Les artistes et les scientifiques utilisent "Et si?" Pour rechercher la vérité dans leur travail. Pour eux aussi, la question qui suscite la quête peut être agonisante, car ils luttent pour employer leur imagination afin de prouver une hypothèse ou éclairer une histoire au nom de la vérité. Pourtant, une fois que leur travail est prouvé, ou créé, ils sont libres de passer à autre chose. Ceux d'entre nous qui souffrent des «si» de la dépendance se retrouvent piégés dans un cycle répétitif. La membrane protectrice dans notre imagination entre la santé et la maladie, entre la découverte et la répétition, est au mieux semi-perméable. La dépendance entraîne l'imagination du côté de la maladie et nous enferme.
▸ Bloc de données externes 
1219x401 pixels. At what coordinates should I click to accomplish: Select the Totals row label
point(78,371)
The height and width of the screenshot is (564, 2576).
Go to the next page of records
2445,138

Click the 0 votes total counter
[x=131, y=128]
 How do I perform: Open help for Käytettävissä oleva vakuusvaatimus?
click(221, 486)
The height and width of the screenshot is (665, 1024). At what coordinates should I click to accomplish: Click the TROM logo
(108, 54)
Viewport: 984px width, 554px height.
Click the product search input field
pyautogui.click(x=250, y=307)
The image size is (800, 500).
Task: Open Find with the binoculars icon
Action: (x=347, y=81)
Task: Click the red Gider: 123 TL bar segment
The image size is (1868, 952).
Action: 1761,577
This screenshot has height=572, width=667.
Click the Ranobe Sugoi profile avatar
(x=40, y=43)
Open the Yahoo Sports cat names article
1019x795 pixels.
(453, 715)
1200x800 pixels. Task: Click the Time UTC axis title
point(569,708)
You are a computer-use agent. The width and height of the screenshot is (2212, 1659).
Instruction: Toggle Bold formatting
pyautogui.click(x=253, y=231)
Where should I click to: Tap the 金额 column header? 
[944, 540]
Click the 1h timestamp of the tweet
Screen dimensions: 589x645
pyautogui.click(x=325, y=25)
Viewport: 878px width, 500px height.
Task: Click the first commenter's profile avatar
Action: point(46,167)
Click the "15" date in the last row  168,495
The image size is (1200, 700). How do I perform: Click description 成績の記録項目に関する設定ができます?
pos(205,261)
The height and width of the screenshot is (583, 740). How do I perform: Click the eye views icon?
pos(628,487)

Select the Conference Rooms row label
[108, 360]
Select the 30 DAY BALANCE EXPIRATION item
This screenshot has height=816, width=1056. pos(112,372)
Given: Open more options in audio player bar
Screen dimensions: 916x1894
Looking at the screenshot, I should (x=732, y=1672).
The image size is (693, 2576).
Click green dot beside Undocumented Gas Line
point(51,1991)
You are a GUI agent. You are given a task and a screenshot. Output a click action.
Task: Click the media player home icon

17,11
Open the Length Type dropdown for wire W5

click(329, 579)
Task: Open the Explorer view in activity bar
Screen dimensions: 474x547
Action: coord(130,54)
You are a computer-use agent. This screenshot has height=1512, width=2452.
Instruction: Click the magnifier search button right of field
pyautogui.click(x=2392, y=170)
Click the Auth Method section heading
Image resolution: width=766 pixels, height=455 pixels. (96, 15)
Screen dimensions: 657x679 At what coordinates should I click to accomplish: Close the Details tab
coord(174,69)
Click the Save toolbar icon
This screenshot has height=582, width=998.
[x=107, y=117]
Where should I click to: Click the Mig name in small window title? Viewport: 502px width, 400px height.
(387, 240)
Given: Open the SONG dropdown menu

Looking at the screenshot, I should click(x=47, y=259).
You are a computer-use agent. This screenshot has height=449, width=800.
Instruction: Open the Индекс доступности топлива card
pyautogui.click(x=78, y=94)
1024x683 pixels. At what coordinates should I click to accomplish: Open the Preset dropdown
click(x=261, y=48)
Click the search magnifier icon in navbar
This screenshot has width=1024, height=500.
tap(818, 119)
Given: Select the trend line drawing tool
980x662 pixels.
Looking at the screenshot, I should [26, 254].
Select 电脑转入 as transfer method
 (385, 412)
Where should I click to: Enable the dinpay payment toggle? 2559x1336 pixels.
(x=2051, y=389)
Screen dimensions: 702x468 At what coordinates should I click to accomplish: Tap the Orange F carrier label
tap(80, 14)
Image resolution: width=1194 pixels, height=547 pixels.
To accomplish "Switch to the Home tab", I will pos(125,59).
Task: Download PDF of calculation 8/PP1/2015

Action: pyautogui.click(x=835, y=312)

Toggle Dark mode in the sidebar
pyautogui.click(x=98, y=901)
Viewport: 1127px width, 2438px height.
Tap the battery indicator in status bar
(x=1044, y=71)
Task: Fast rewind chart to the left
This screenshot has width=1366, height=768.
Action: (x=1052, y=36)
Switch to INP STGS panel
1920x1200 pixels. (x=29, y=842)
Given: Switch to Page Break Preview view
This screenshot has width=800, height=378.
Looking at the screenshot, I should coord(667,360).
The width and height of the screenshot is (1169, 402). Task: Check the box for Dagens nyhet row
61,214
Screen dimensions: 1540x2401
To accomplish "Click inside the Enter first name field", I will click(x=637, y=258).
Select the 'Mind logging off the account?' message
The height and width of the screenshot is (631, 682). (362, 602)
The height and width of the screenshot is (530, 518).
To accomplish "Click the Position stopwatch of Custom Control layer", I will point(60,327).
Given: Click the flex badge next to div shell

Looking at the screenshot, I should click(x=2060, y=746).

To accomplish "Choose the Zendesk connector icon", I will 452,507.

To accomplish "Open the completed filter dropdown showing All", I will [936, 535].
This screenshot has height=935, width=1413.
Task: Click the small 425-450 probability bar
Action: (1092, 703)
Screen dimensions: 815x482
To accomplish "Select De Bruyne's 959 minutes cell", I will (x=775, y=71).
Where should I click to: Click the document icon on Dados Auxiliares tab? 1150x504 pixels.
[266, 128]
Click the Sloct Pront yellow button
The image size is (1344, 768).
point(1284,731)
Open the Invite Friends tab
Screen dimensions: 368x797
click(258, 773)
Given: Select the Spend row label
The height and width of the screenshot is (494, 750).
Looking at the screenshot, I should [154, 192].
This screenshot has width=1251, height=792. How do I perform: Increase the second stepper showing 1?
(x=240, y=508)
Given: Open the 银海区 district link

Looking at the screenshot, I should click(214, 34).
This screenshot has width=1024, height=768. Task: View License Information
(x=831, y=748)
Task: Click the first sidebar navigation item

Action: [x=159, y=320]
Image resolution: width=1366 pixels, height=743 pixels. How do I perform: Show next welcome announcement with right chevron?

Je me trouve inspiré par l'écrivain et conférencier Andrew Solomon quand il dit dans son livre Loin de l'arbre "… nous avons tous nos ténèbres et le tour fait quelque chose d'exalté." les «si» émergent de nos lieux sombres, comme ils le font invariablement, peut-être que la chose la plus importante que nous puissions faire est de les partager avec les autres; pour rappeler et ensuite partager les histoires qui les ont incités, afin que nous puissions examiner correctement la maladie de la dépendance. La dépendance se nourrit du stigmate composé en partie de secret, de honte, de jugement et d'obscurité. Raconter nos histoires apporte la lumière de guérison. Et si nous commençons à raconter nos histoires plus ouvertement et plus souvent? Et si nous utilisions nos histoires pour effectuer le changement? Et si nous nous efforçons de guérir et d'exalter?